Problem to work on: Look below for the line that contains "Select the Images sidebar item", then copy it and each following line to the end of the records, minus any pictures.

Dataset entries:

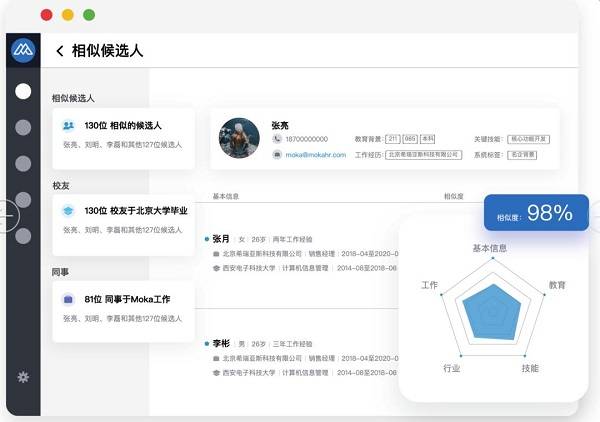This screenshot has height=422, width=600.
Task: Open the email link moka@mokahr.com
Action: tap(316, 155)
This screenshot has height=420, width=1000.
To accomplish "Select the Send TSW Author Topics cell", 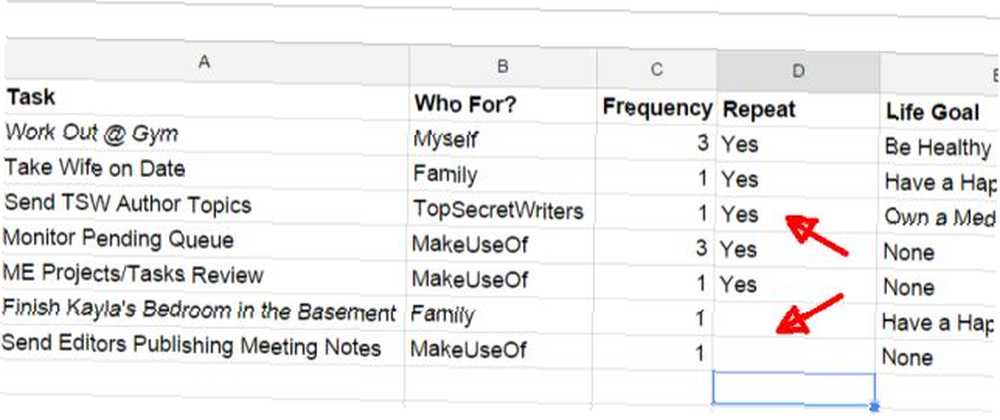I will click(x=205, y=205).
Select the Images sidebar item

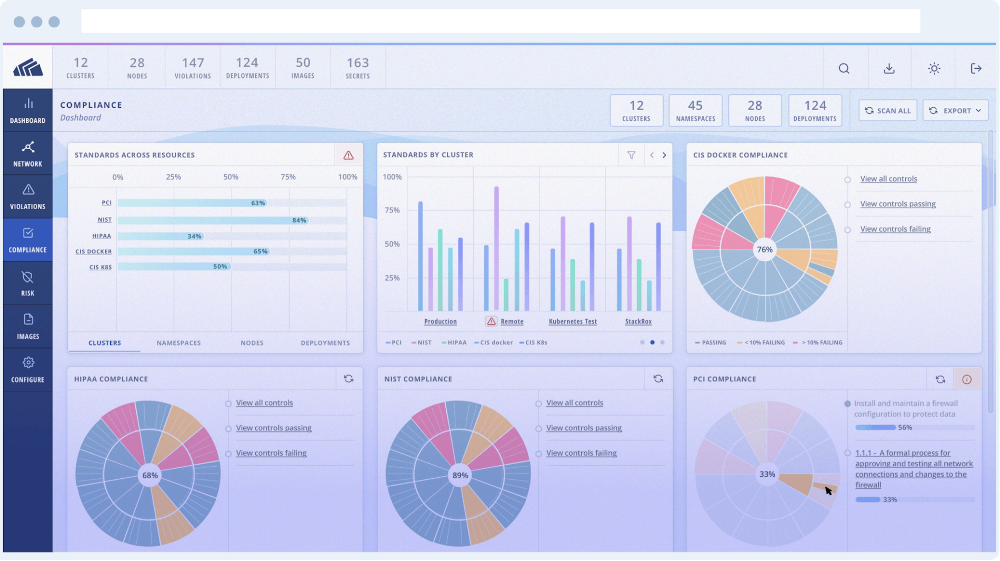[x=28, y=325]
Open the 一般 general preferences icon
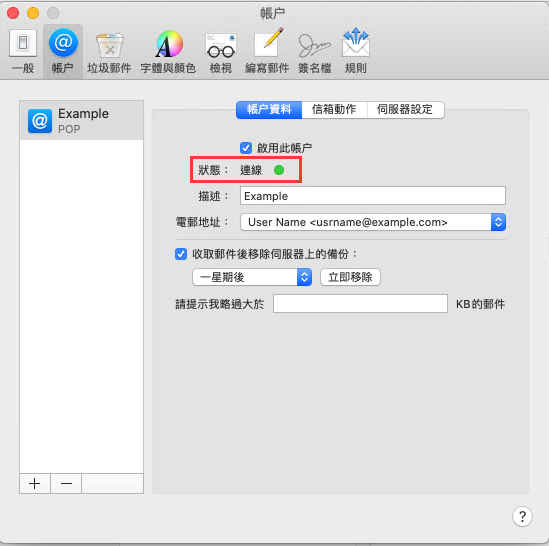The image size is (549, 546). point(23,44)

Written response:
Select the Images sidebar item

[x=28, y=325]
Open the 一般 general preferences icon
The image size is (549, 546). point(23,44)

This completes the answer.